TEXT>
Start

Method 2: Tweak monitor OSD on OLEDs and TVs
On OLED displays, the critical controls are often different from standard LCDs. Simply maxing out brightness rarely solves the problem; it can make highlights harsh while leaving dark corners unchanged.
Step 1: Open your monitor or TV’s on‑screen display (OSD) while ARC Raiders is running.
Step 2: Locate settings related to black level, shadow detail, or gamma. On some LG OLEDs, raising the black level setting from “Low” to “High” lifts crushed blacks into visible dark grey, making interiors and tunnels legible.
Step 3: Adjust brightness and contrast in small increments, watching a dark indoor area in real time. You are looking for the point where you can see geometry (door frames, railing, floor texture) without turning the entire image into a grey fog.
Step 4: Save the configuration as a dedicated gaming or ARC Raiders preset if your display allows it. That keeps you from blowing out HDR movies or other games.
Players who are comfortable with more advanced tooling also experiment with forced HDR tone mapping through utilities like NVTrueHDR on PC. That can help specific OLED models by giving the signal a different curve, but it is not officially supported by ARC Raiders and depends on your OS pipeline.
Method 3: Use in‑game graphics options for visibility, not just FPS
Even without brightness or HDR toggles, some of the ARC Raiders’ graphics settings directly affect how much you can see.
- Lighting and shadows. Adjusting lighting and shadows changes how bright interiors appear and how hard shadows fall. One pattern players report: higher shadow or lighting quality can increase interior visibility, while lower settings may remove subtle indirect light and make some spaces feel darker and flatter.
- Foliage and planet detail. Dropping foliage and ground detail to low can remove grass and small plants entirely in some spots, making it easier to see players hiding in bushes or tall grass. That is effectively a visibility “exploit” rather than a brightness change, but the end result is the same: you see more than someone on high settings.
- RTX global illumination. ARC Raiders exposes an NVIDIA RTX Global Illumination option under ray tracing. Disabling it makes the game “a lot brighter and less grainy” for some players, especially in dark interiors, because it removes some of the subtle bounced lighting and noise that makes scenes look more realistic but harder to parse.
These toggles sit in a grey area. They are exposed options, so they are not cheating in the strict sense, but they absolutely change how the game plays. Some players keep everything on “recommended” to stay closer to the intended look; others drop foliage and RTX for maximum clarity in PvP.

End

PROBLEMS>
A: Summarize the ARC Raiders visibility guide in two sentences.
B: Resume the ARC Raiders visibility guide after its last sentence.
The listing that comes next stands apart from the ARC Raiders visibility guide and is separate material.

MATERIAL>
Start

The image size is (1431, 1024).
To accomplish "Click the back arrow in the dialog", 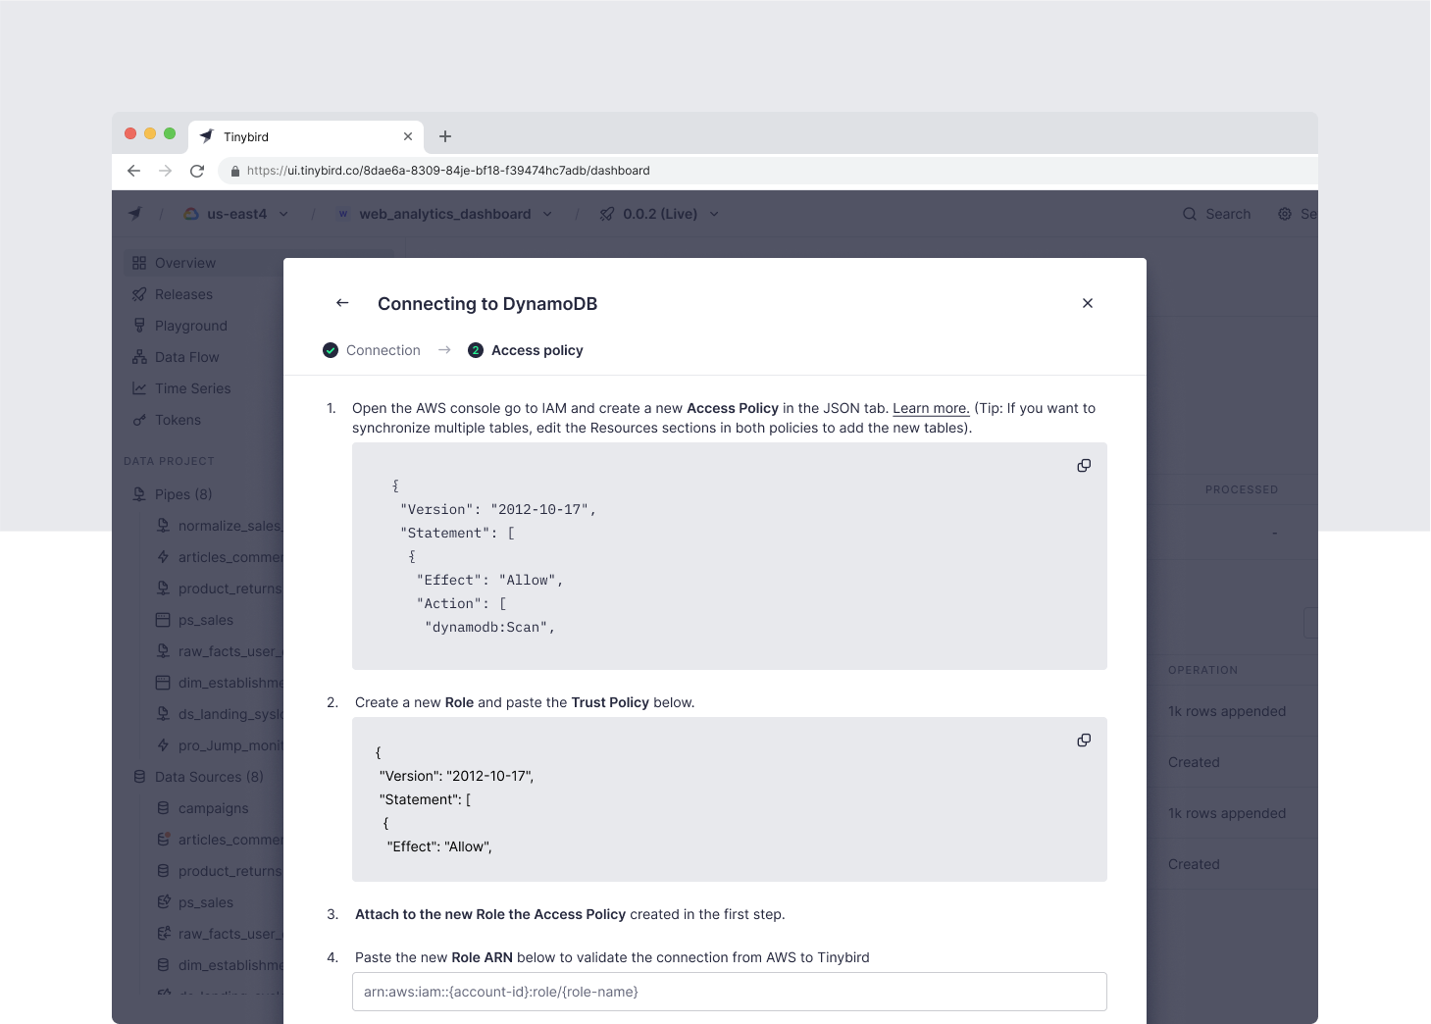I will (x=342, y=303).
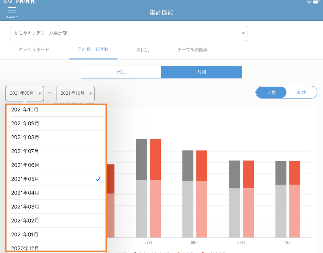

End

THE REPLIES>
A: On OLED displays and TVs, the guide advises opening the on-screen display while ARC Raiders runs, adjusting black level, gamma, brightness, and contrast in small steps while watching a dark indoor area, and saving the result as a dedicated preset. In-game settings also affect visibility: lighting and shadow quality, foliage and ground detail, and RTX Global Illumination all change how much can be seen, and these toggles sit in a grey area because they are exposed options that still change how the game plays.

B:
Flashlights, glow sticks, and why they feel weak
ARC Raiders ships with several in‑world tools for managing darkness:
- Flashlights. Essential in corridors and rooms with no ambient light. Their beam is narrow and, at a distance, they do not meaningfully light up far corners — a common complaint from players who still cannot see enemies 10 meters away in a dark corner. They also broadcast your position; other players can track you through windows or across open ground as soon as you switch them on.
- Glow sticks. These offer gentle area lighting and marking. They are good for marking extraction points or entrances but are slow to deploy in combat and do not dramatically change visibility when someone is already entrenched in a dark corner. Players joke about going to throw a glow stick and getting instantly shot by someone they still cannot see.
- Cosmetic lights. Some Raider cosmetics include bright glow attachments on the chest. These make you highly visible in night raids and dark interiors, essentially acting as a permanent “shoot here” marker.
Design‑wise, the game expects you to make trade‑offs: stay dark and blind, or light up and risk exposing your position. That is effective as a tension mechanic, but it becomes frustrating when other players have brightened their entire image through external means and can track you in “pitch‑black” rooms while you see nothing.
Is external brightness tuning “cheating” in ARC Raiders?
The community is split.
On one side, players argue that:
- The lack of a built‑in slider forces some kind of external adjustment if the game is physically uncomfortable or unreadable.
- Monitor OSDs, GPU control panels, and TV presets have been part of PC gaming forever, and not everyone’s hardware is calibrated the same way.
- Some players literally cannot play night raids without accessibility‑style tweaks to gamma or black levels, especially if they struggle with low‑light vision.
On the other side, there is a strong feeling that:
- Cranking gamma, contrast, and digital vibrance until night raids look like daytime gives a real combat advantage, similar to lowering foliage to remove bushes.
- Console players and PC players who do not know or cannot change these settings are at a baked‑in disadvantage, especially in crossplay.
- Content built around “secret tech” for seeing everything at night encourages an arms race away from the intended experience and toward washed‑out competitive tuning.
There is also a smaller group that chooses to “play as intended,” avoiding heavy external tweaks even if that means losing gunfights to people who can see more clearly in the dark. Others disable crossplay to escape those advantages entirely.
Whatever your stance, one thing is clear: ARC Raiders’ lack of an in‑game brightness or calibration screen shifts responsibility for fairness from the game to a mix of personal ethics and hardware quirks.
Impact on accessibility and comfort
Brightness is not just about competitive edge. It also affects whether people can play at all.
- Players with poor night vision or difficulty distinguishing dark greys from black report being unable to navigate night maps, bumping into walls and missing loot.
- Others experience eyestrain and headaches because the only way to make interiors visible is to push overall screen brightness to painful levels, leaving outdoor scenes blown out and “all grey and white.”
- On some OLEDs, the combination of aggressive darkness and no gamma control makes the game effectively inaccessible without external tweaks or mods.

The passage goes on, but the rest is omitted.